Бес в серебряной ловушке
Монах сглотнул, словно к горлу поднялась желчь. Пожалуй, стоило уняться, но его все еще одолевала досада, и колкости сами рвались с языка:
– Итак, пастор покончил с собой, – вкрадчиво отметил он, – меж тем Мак-Рорк насчитал на его теле одиннадцать ран. Не многовато ли рвения для самоубийства?
Он ждал, что Орсо огрызнется, но тот лишь поморщился, отворачиваясь.
– Отстаньте, Руджеро! – устало бросил он, и доминиканец отчего-то ощутил неловкость, будто действительно вел себя ребячливо.
– Вы по-прежнему считаете, что Гамальяно приехал на встречу с пастором? – сумрачно спросил он.
– Не знаю, – покачал головой полковник, – я даже не знаю, Гамальяно ли он. Но я спрошу его об этом, не сомневайтесь.

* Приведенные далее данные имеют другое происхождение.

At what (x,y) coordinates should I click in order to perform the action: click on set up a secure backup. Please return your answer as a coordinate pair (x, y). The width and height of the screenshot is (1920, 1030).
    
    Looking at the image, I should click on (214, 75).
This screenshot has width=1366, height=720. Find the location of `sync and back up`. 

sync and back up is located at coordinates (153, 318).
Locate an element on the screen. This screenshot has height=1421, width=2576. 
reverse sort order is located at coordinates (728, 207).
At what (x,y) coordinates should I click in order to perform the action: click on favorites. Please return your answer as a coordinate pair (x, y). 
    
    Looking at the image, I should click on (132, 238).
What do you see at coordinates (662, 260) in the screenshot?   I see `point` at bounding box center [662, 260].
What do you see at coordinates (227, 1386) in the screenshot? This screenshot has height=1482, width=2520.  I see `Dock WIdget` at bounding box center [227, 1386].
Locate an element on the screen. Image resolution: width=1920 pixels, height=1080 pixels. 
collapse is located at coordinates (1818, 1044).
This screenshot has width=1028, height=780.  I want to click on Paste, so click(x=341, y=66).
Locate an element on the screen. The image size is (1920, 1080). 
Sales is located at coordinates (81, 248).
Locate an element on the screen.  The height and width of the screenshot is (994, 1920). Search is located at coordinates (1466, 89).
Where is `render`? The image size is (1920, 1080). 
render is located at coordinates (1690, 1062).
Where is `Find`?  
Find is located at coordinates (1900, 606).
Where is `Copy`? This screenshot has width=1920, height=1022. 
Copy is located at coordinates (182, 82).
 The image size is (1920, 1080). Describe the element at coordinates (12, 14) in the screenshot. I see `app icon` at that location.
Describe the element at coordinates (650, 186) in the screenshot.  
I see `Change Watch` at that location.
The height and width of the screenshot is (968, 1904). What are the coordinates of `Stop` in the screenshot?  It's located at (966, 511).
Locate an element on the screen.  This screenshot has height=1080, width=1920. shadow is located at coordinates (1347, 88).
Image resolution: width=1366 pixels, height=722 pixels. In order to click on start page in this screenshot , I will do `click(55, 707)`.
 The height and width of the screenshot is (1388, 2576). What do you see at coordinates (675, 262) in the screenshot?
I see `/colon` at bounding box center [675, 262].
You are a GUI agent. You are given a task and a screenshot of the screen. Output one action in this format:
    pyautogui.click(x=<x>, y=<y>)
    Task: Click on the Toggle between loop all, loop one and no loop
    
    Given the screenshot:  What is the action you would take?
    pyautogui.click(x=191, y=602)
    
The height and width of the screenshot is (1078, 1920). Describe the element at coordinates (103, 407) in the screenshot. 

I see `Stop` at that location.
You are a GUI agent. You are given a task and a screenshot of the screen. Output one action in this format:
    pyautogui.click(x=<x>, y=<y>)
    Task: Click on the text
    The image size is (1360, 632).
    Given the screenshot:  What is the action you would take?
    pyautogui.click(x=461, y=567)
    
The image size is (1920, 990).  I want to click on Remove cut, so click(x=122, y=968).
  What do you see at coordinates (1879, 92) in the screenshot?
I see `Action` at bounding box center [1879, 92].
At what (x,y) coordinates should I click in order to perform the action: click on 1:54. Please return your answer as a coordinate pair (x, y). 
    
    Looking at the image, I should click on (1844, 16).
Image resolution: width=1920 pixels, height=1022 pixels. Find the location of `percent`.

Монах еще минуту молчал, а потом запахнул плащ, погасив белый отблеск туники.
– Доброй ночи! – сухо обронил он, отступая к лестнице и исчезая в темноте.
Глава 18
Сладкий плод чертополоха
Отец Дамиано Руджеро ворвался на страницы этой повести непрошеным и успел наворотить немало такого, что не могло не оттолкнуть от него сердца читателей. Но я хочу пролистать его жизнь на много лет назад, чтобы дать этому суровому и по-своему жестокому человеку право быть если не иначе оцененным, то лучше понятым.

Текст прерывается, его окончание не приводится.